Turn everything from the line containing "Click the Orders" down to the last of the entries into a JSON list of strings, with one string for each line and blank lines left out.
## Begin EXTRACTED MATERIAL
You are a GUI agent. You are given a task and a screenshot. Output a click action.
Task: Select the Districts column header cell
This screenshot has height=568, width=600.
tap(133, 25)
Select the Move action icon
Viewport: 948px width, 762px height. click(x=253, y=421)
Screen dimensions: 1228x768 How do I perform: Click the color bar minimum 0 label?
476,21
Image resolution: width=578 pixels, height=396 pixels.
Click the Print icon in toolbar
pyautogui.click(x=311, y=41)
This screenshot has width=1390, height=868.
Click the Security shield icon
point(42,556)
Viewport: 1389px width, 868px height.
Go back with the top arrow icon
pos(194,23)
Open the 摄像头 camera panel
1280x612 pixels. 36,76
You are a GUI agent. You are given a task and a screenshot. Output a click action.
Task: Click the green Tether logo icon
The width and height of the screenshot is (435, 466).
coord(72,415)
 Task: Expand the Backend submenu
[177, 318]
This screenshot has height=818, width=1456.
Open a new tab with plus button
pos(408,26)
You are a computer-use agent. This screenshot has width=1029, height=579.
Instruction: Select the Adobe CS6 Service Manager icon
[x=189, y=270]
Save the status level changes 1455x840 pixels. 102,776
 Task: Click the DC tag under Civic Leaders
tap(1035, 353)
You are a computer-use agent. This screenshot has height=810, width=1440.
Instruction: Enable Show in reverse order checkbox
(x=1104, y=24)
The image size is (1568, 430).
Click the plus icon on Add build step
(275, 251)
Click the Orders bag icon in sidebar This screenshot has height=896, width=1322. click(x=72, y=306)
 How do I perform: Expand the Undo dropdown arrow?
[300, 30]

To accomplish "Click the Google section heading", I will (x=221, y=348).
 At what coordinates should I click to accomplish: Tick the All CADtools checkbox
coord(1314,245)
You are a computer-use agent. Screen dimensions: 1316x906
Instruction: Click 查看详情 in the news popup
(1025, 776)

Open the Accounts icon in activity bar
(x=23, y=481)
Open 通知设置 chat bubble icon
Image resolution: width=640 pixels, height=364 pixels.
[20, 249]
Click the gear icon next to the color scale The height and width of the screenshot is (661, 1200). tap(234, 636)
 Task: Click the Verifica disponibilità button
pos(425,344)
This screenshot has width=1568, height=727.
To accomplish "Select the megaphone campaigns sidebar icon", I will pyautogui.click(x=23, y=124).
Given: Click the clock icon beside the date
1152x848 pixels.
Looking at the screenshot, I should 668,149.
## End EXTRACTED MATERIAL
[SOLUTION TO THE PROBLEM]
[
  "Click the Orders bag icon in sidebar This screenshot has height=896, width=1322. click(x=72, y=306)",
  " How do I perform: Expand the Undo dropdown arrow?",
  "[300, 30]",
  "To accomplish \"Click the Google section heading\", I will (x=221, y=348).",
  " At what coordinates should I click to accomplish: Tick the All CADtools checkbox",
  "coord(1314,245)",
  "You are a computer-use agent. Screen dimensions: 1316x906",
  "Instruction: Click 查看详情 in the news popup",
  "(1025, 776)",
  "Open the Accounts icon in activity bar",
  "(x=23, y=481)",
  "Open 通知设置 chat bubble icon",
  "Image resolution: width=640 pixels, height=364 pixels.",
  "[20, 249]",
  "Click the gear icon next to the color scale The height and width of the screenshot is (661, 1200). tap(234, 636)",
  " Task: Click the Verifica disponibilità button",
  "pos(425,344)",
  "This screenshot has width=1568, height=727.",
  "To accomplish \"Select the megaphone campaigns sidebar icon\", I will pyautogui.click(x=23, y=124).",
  "Given: Click the clock icon beside the date",
  "1152x848 pixels.",
  "Looking at the screenshot, I should 668,149."
]